Starting with a fruit usually to definitely begins yeast heavy. My description of a young starter using that method was - this stuff can raise the dead. But it's not really a sourdough starter. That comes later. That's the balance part which takes a little time. Much like starting the "regular" way", only in reverse. Enjoy! 

justkeepswimming's picture
justkeepswimming

I was just reading up on this earlier today. Edited to add the TFL thread I just read. Scroll down to minioven's comments, there's some really good info there.

I also watched this helpful video. I love this guy. I'm visual, and his videos helped me a lot last year. Suggestion - watch at 1.5 speed (change in you tube settings). (See also: his entertaining video on 50 ways to kill your starter, lol. PS, this one is more for entertainment value, doesn't address starter strength...)

My overall takeaway: Along with feeding ratios, time and temperature matter when working to strengthen your starter.

Mary 

HeiHei29er's picture
HeiHei29er

Those are both BIG helps!

Both mini’s comments and his “peak-to-peak” feeding make sense with what I’m seeing, and also helps me better understand past problems.

In my current method, the back to back 6 hour feedings are past the peak, but before the hungry phase on his chart.  From mini’s comments, they are also eliminating anything that takes longer than 6 hours to mature.  For the 12 hour feeding, it does fully recede to the Hungry phase but not to starvation.  This makes sure the faster growing organisms captured in the first two feedings have time to fully mature and consume everything without getting over fed.

In the past, I would try to do peak to peak with the whole rye, but always struggled with which peak.  My starter would peak, I’d stir it and it would peak again.  Sometimes it would do that 3 times.  I never had a good feel for when to feed in that scenario, and I think I was regularly over fed.

turetam's picture
turetam

I use "the scraping method" for refreshing my whoke rye starter. That means, I remove from jar everything but a little scrapings on the bottom and on the sides of the jar, then file the jar with any amount of flour and water (1:1) I need at the time. Works good, my doughs using rye levain always ferment noticeably faster than the doughs on wheat levain.

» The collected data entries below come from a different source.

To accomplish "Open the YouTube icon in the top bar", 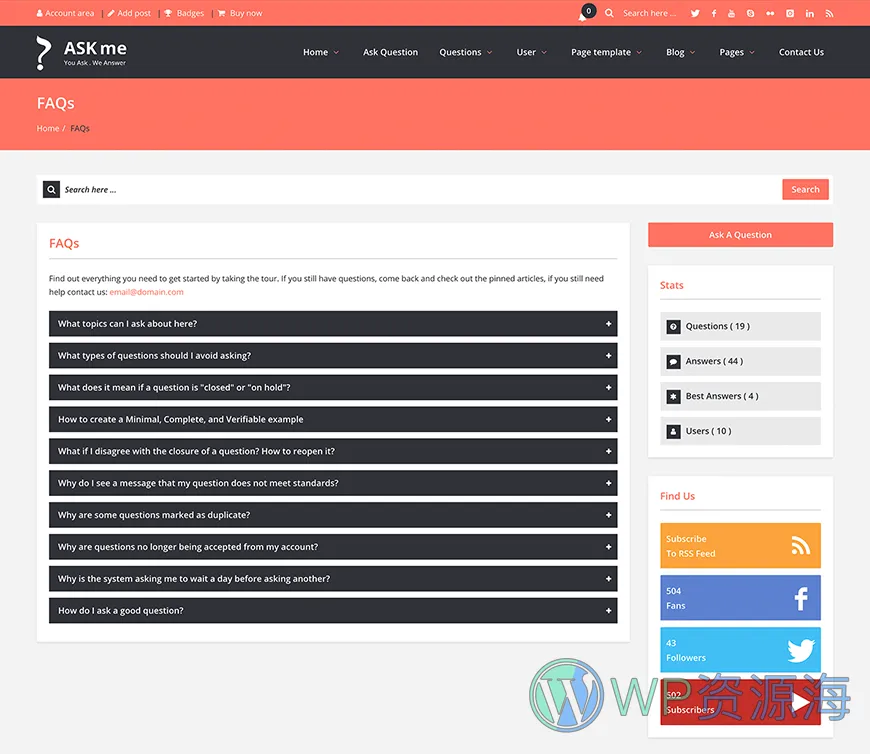I will [x=732, y=13].
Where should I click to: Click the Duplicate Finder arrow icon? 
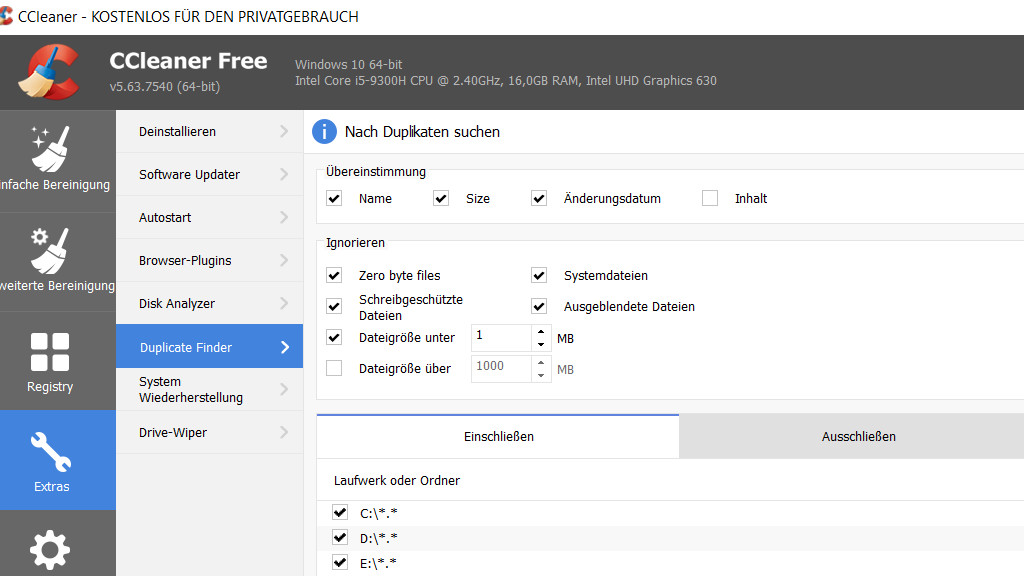tap(285, 347)
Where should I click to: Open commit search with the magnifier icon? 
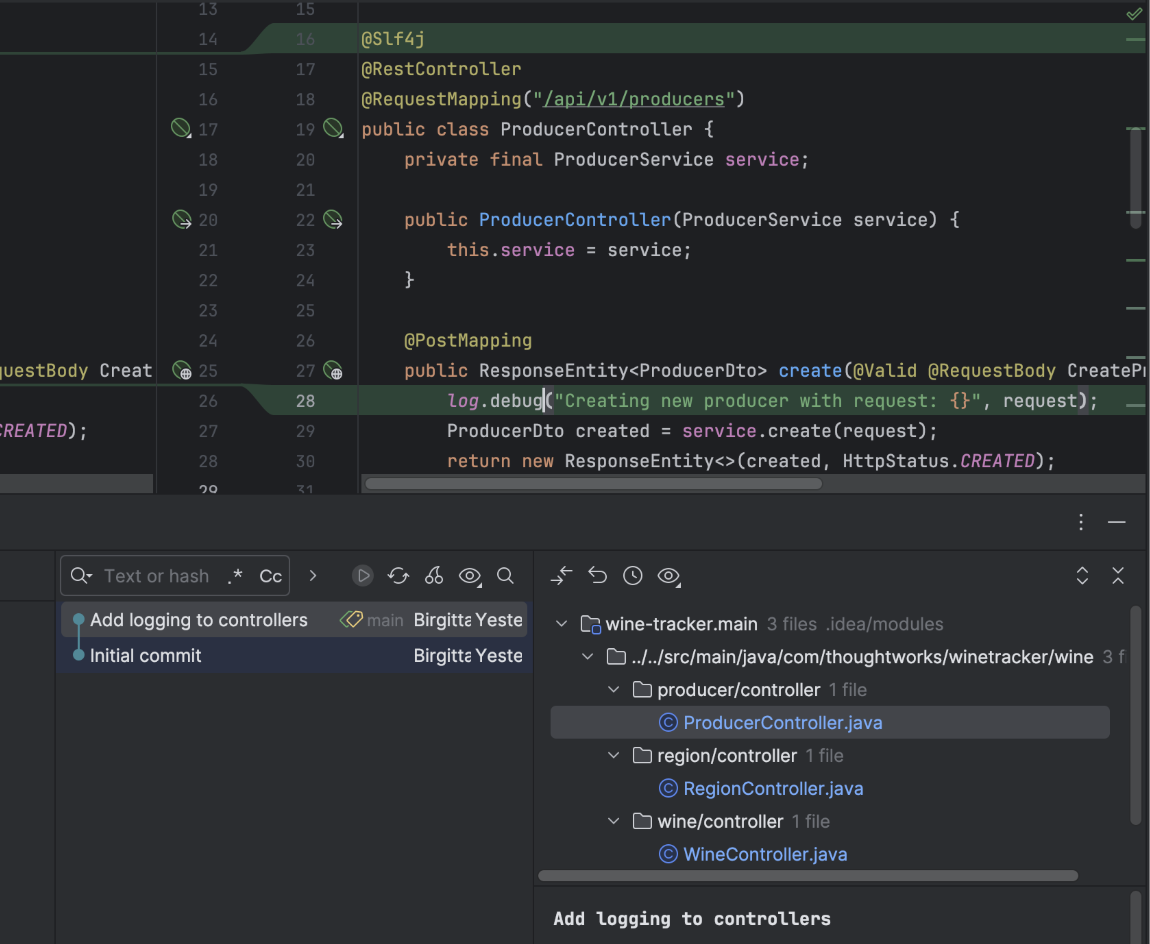coord(505,575)
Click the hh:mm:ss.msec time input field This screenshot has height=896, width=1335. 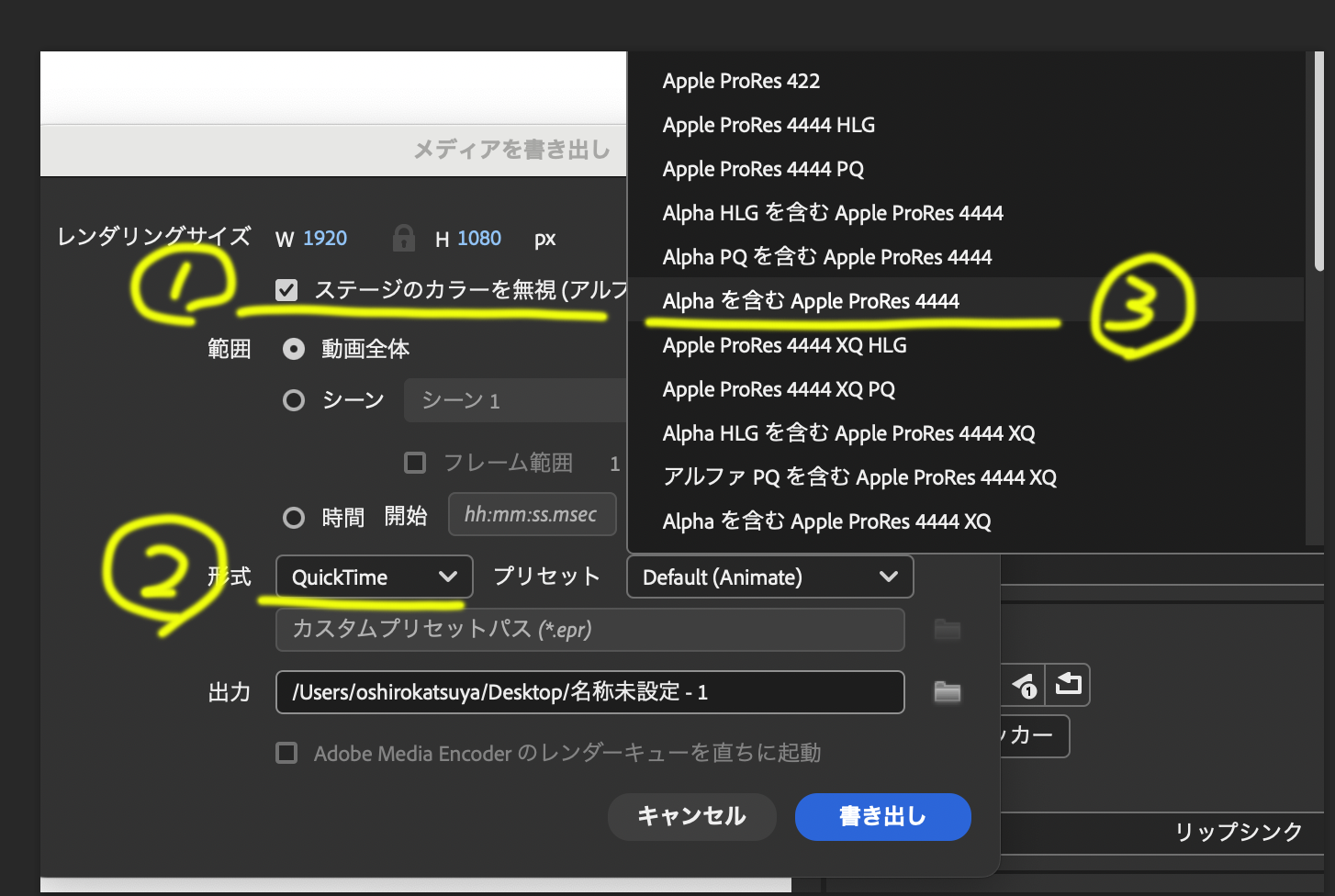point(532,514)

BakewithJack has whole episode on this topic (although, I keep a small amount of starter, i.e. 50g and refreshing it using that method).

It is also worth noticing that Hamelman uses as little as 5% of the starter to flour weigh to prepare preferments for his rye breads and it works fantastic.

 

 

 

Ming's picture
Ming

Being new to culturing a sourdough starter, reading all these different feeding techniques here and elsewhere (YouTube, etc.)  makes my head hurt. It sounds like you are using grape, higher hydration, and odd feeding ratios, correct? Nonetheless, it is nice to read about another starter option that works well. I was actually planning on going to the opposite direction in hydration once my starter matures. 

I actually started my starter with fresh apple chunks, that is how it got geminated on Day 5. Now that my starter is established, I might add some fresh apple chunks back in the feedings for a short while to give it a boost on yeast count. I could also create some yeast water to use it as part of the hydration to feed. Wouldn't the yeast to bacteria ratio be balanced out naturally in the mixture regardless of what we do? In another word, we could change the yeast count in the mixture but it would only be temporary. What do I know anyway?